The Supply Chain Daily provides a curated overview of Panjiva's research and insights covering global trade policy, the logistics sector and industrial supply chains and draws from global shipping and freight data.
Editor's note: The Supply Chain Daily will take a break tomorrow and return on Jan. 10 with the first of a series of 2020 outlook reports.
Wrong news at the right time shows success of Trump's trade policies
U.S. trade activity fell for a third straight month in November 2019 with a 2.0% year-over-year slide. Services activity continued to improve while goods fell once again. Both the total and goods deficits fell to their lowest since October 2016.
While that is not a positive from an economic theory perspective, it suggests the Trump administration's tariff-led trade policies are proving successful in achieving their deficit-led objectives. The goods deficit with China fell 30.4% to $26.4 billion, which should be supportive for relations ahead of mid-January negotiations to complete the "phase one" trade deal.
Similarly, the deficit versus the EU fell 13.5% ahead of mid-January talks between European Commissioner Phil Hogan and U.S. Trade Representative Robert Lighthizer. The drop was the result of imports slipping for the first time in four months — a 13.7% slide in shipments of cars and a 19.7% descent in aerospace imports were the main reasons.
The fly in the ointment was a 24.0% rise in the deficit with Canada and Mexico, though that is unlikely to derail passage of the U.S.-Mexico-Canada Agreement through the U.S. Senate.
Beans bounce back as US wins the trade war in November 2019
U.S. tariff pressure on China appears to have delivered its desired aims. China has come to the negotiating table and talks to finalize a "phase one" trade deal will resume on Jan. 13. The U.S. trade deficit with China fell 30.4% year over year in November.
Most U.S. import tariffs will remain in place even after the phase one deal is reached. Panjiva's analysis shows that imports of so-called list 1-3 products, where tariffs were applied from July to September 2018, are still in decline with a 35.6% year-over-year slide in November 2019. List 4A products, where tariffs were applied in September 2019, also fell by 29.2% including a 76.0% slump in flat-panel television imports.
Exports to China from the U.S. have also started to improve. The 17.4% year-over-year increase in U.S. exports to China in November — including $1.50 billion of additional exports of products where tariffs were applied in September 2018 — was only the second improvement since July 2018.
Exports of soybeans rose to $1.53 billion in November and crude oil increased by $111 million, compared to zero for both a year earlier. Shipments of American cars to China also rose by 120%, or by $577 million, though the opening of Tesla Inc.'s factory in Shanghai will eat into that growth from January onward.
Tariffs not needed as Daimler slashes shipments, BMW and VW prove resilient
The U.S. autos sector ended 2019 on a low with a 6.7% year-over-year drop in sales in December. Foreign vehicles bore the brunt of the drop in demand with a 9.5% slide. Automakers do not appear to expect an improvement.

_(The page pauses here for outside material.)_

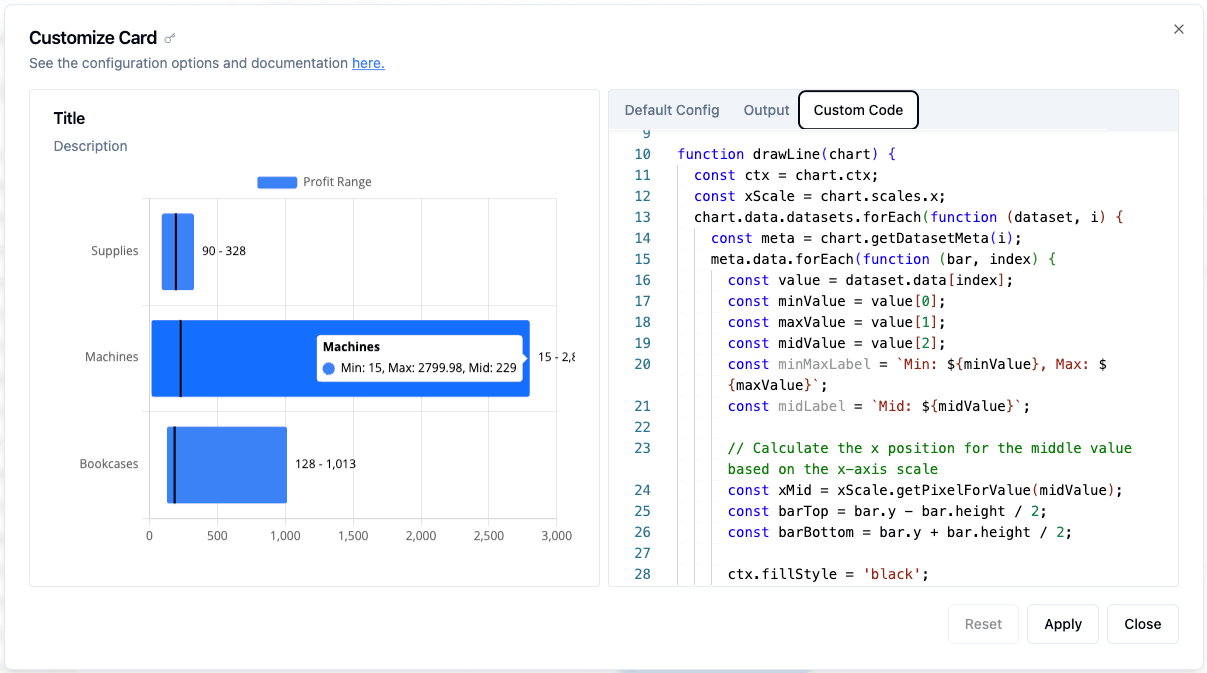Click the Machines bar's black midline marker
The image size is (1207, 673).
180,358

U.S. imports of cars and light trucks fell by 5.9% in November including a 13.7% slide in shipments from Europe with a 27.8% slump in imports from Germany. That has come despite the absence of long-threatened section 232 tariffs in the sector.
Seaborne imports to the U.S. linked to Daimler AG fell the fastest with a 49.1% slump in the fourth quarter overall. Imports linked to BMW AG and Volkswagen AG, meanwhile, have proven more resilient with increases of 95.4% and 18.2%, respectively.

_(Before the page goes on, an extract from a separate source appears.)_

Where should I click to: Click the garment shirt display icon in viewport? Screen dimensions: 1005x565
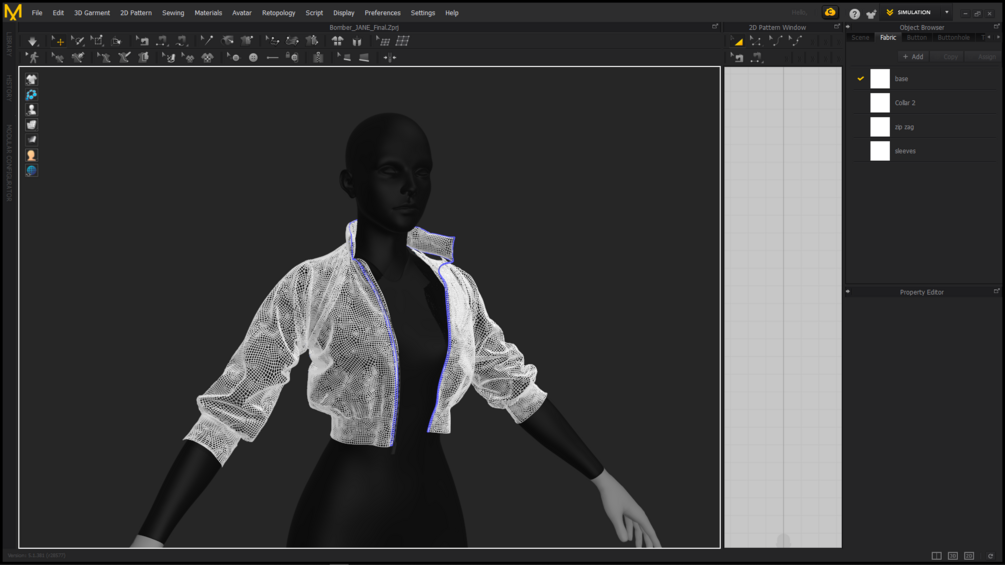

Adidas, Sumitomo may face disruption from Jakarta floods
Rebuilding has started in the aftermath of the tragic flooding in Jakarta, with damages estimated at $1.15 billion as businesses begin to count the cost on their supply chains. The largest export lines from the area 50 kilometers around Jakarta to the U.S. include tires, printers and footwear. All three had already been in decline with tire shipments down 3.2%, printers off by 11.1% and footwear having dropped 32.4% year over year in the three months to Nov. 30, 2019.

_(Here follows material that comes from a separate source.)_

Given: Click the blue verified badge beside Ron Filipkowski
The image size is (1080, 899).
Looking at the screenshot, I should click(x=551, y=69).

Most tire makers in the region saw a downturn including a 20.2% drop in shipments by Sumitomo Rubber, though Michelin SCA has been an outlier with 84.0% growth. Adidas AG's exports of footwear from the affected area already fell by 82.6% in the three months to Nov. 30. In electronics, exports by both Samsung Electronics and Seiko Epson have been in decline.
One bright spot has been exports by Mattel Inc., with seaborne shipments to the U.S. linked to the firm having improved by 20.9% — the toy maker may need to adapt its supply chain as it recovers from the flooding.
(Panjiva Research - Industries)
Kerosene, fuel oil refloat Canada's export growth as China spat continues
Canada's trade activity growth was an anemic 0.9% year over year in November following the Canadian Pacific rail strike. Exports to the U.S. generated an expansion with a 3.6% increase, driven by a 59.7% surge in refined oil products, including jet kerosene and heavy fuel oil.
The need to ensure continued export growth provides another reason for Parliament to approve the U.S.-Mexico-Canada Agreement when it returns in late January. Exports to the EU rose 18.0% — possibly buoyed by the CETA trade deal — while political hostilities with China led to a continued 19.2% slide.
Nonetheless, Canada was the second-fastest growing export market in the Americas in November 2019, after Argentina. Total exports from the region fell 2.5% due to weaker exports from the U.S. as well as commodity markets, including Brazil.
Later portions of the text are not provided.